Paul Léautaud, « Journal littéraire », Folio, 2013.


Le Journal de Paul Léautaud (1872-1956), - une petite merveille à lire en tant que fenêtre sur le Paris de cette époque et sa vie littéraire -, est une huître pleine de perles. Cette phrase en est une. Cet écrivain et critique dramatique français exprime à la perfection le fonctionnement étonnant de la vie.
Ce qu’il décrit-là, nous l’avons tous déjà vécu : ce sentiment d’un temps long, qui s’étire affreusement, comme si le monde s’était ralenti ou comme si nous avions été mis sur le mode « pause » … Et cette impression d’à-coups, comme si tout se précipitait, tourbillonnait, crépitait. Ça y est ! Tout arrive ! En même temps !
On imagine aisément quelqu’un, en train de jouer avec les bobines de film de nos vies, et qui s’amuserait à les accélérer, puis à les ralentir, sans prévenir. Vivre seulement dans les intermittences serait mortellement ennuyeux ; vivre seulement dans les à-coups serait mortellement épuisant ! La vie ne se situe ni dans les à-coups, ni dans les intermittences ; elle est tout entière dans les deux à la fois et c’est son mouvement permanent entre les deux qui la définit et lui donne tout son sens.

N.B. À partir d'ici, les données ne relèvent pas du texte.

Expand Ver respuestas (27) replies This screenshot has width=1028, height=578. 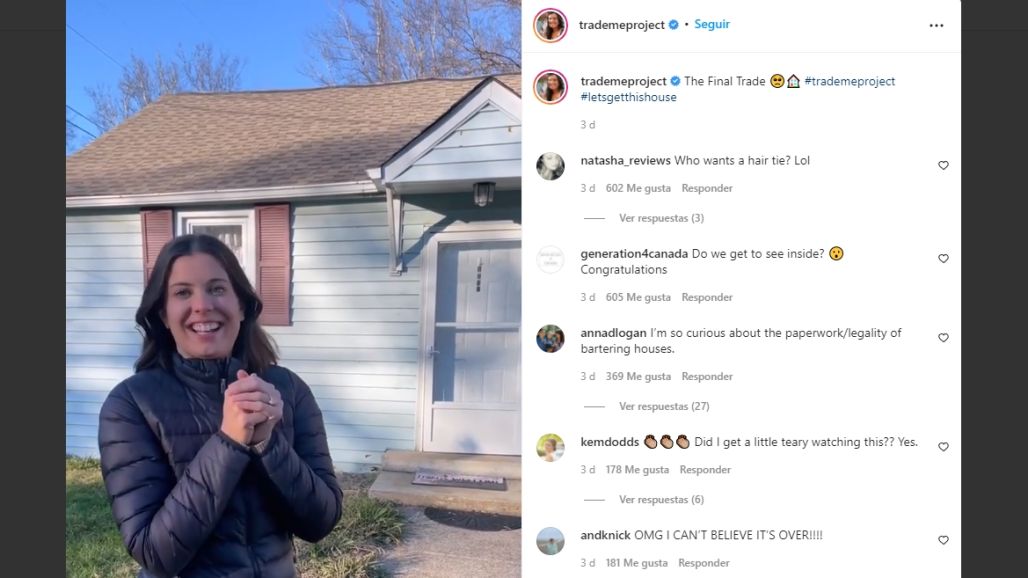point(663,406)
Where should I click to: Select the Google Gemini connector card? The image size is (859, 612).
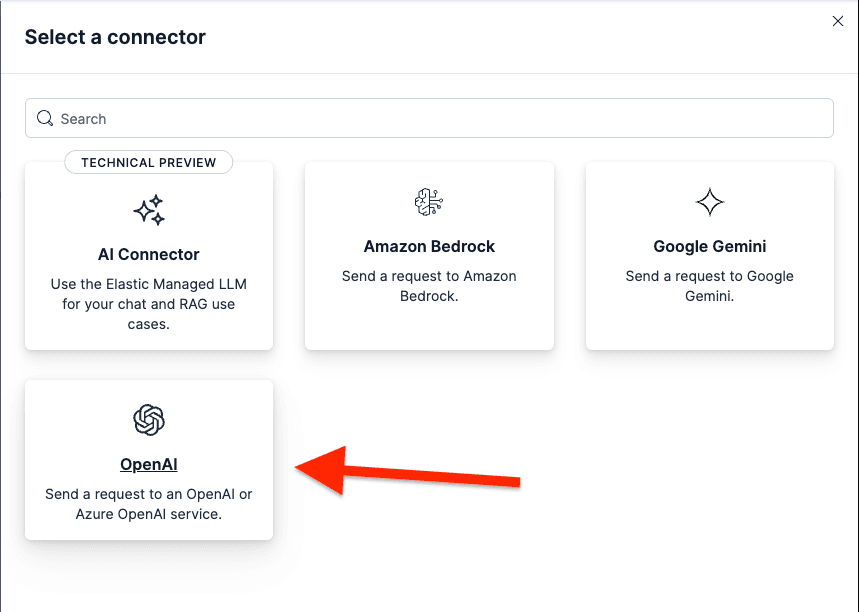click(x=709, y=256)
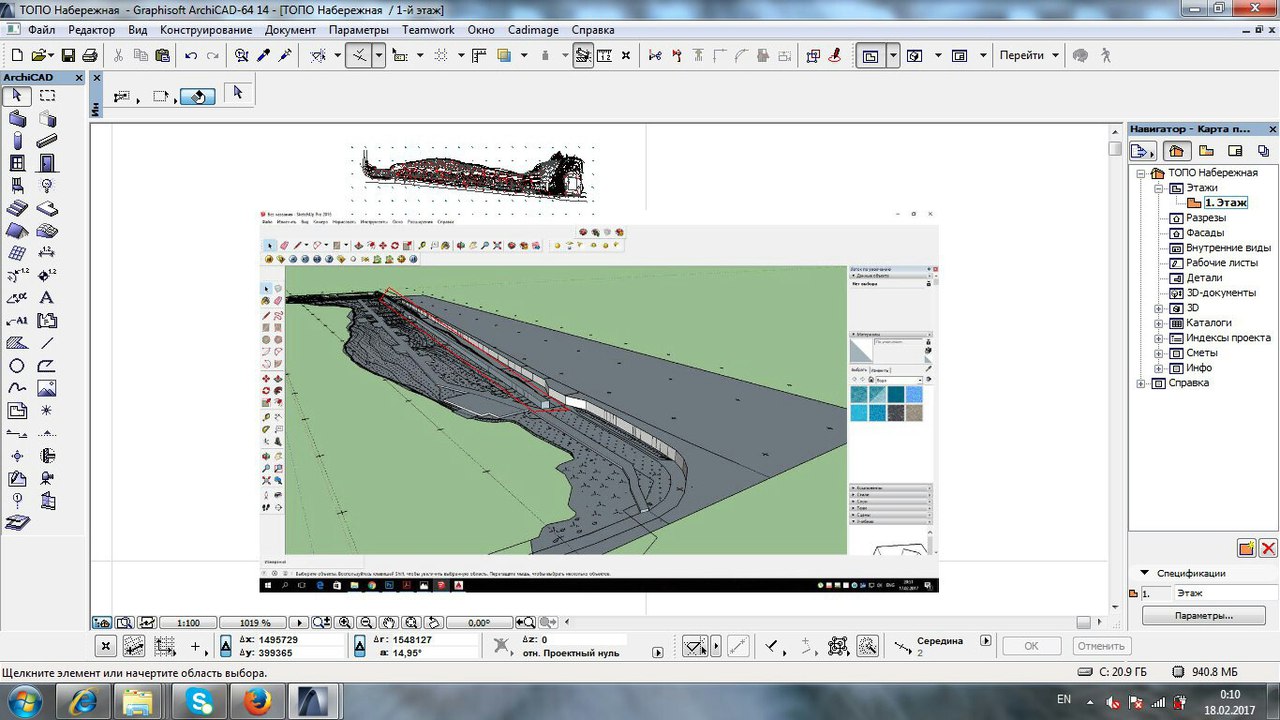1280x720 pixels.
Task: Click the Undo arrow in the toolbar
Action: [x=190, y=56]
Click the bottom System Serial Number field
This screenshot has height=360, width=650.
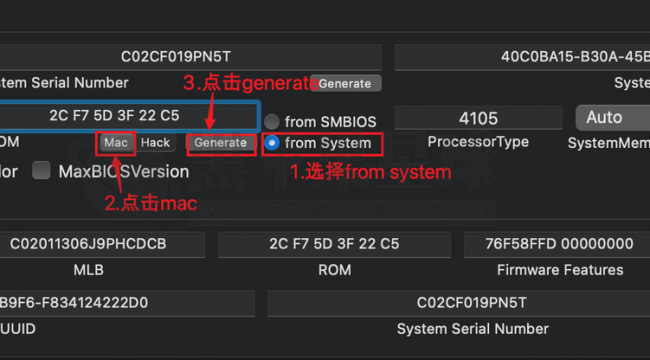pyautogui.click(x=459, y=303)
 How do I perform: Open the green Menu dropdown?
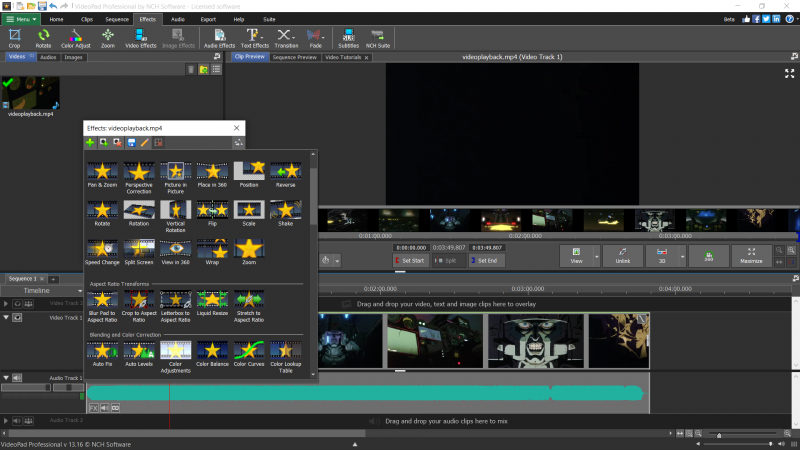point(21,19)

Aujourd’hui, alors que nous sommes en confinement, nous avons peut-être l’illusion que notre vie est mise entre parenthèse, que nous vivons quelque chose hors de la vie, pour quelques semaines, et que le déconfinement nous y ramènera. Et pourtant, ce confinement n’est rien d’autre qu’une vie en miniature : jour après jour, intermittences et à-coups nous bercent et nous secouent. Dedans ou dehors, confinés ou au grand air, tenons-nous-le pour dit : la vie n’est pas assez suivie. Cela étant dit, elle a d’autres avantages, alors profitons-en et réjouissons-nous tant qu’il est encore temps.